═══ Material supplied

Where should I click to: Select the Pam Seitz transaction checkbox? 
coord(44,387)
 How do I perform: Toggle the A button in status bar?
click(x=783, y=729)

══════
═══ Material supplied

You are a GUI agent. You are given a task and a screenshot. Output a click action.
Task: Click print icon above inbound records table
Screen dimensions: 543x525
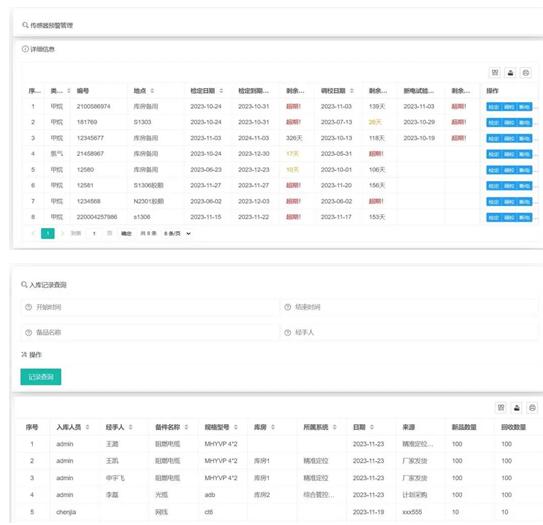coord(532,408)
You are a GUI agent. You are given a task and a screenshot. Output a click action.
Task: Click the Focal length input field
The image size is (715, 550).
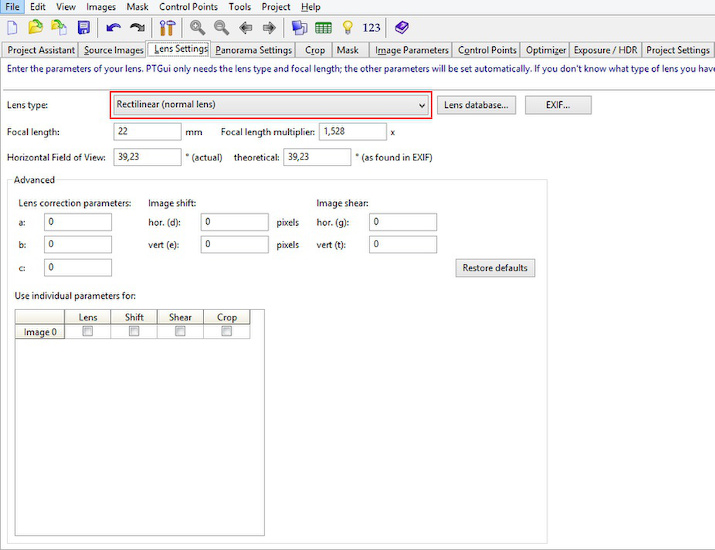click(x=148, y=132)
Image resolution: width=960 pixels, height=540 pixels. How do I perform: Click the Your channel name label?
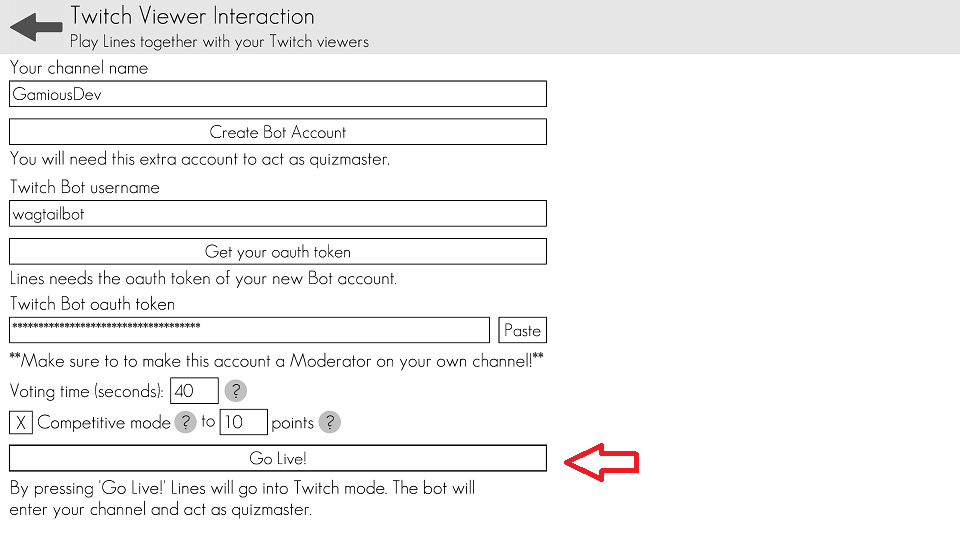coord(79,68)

══════

--- Work required ---
Turn the records into a two-column CSV with the columns "instruction" and "answer", one row per record. Begin at the line that contains "Image resolution: width=960" and stop after the line that contains "coord(79,68)". Put each value in its own quoted field, replace line breaks with spaces, and leave out the pictures.

--- Reply to the exercise ---
instruction,answer
"Image resolution: width=960 pixels, height=540 pixels. How do I perform: Click the Your channel name label?","coord(79,68)"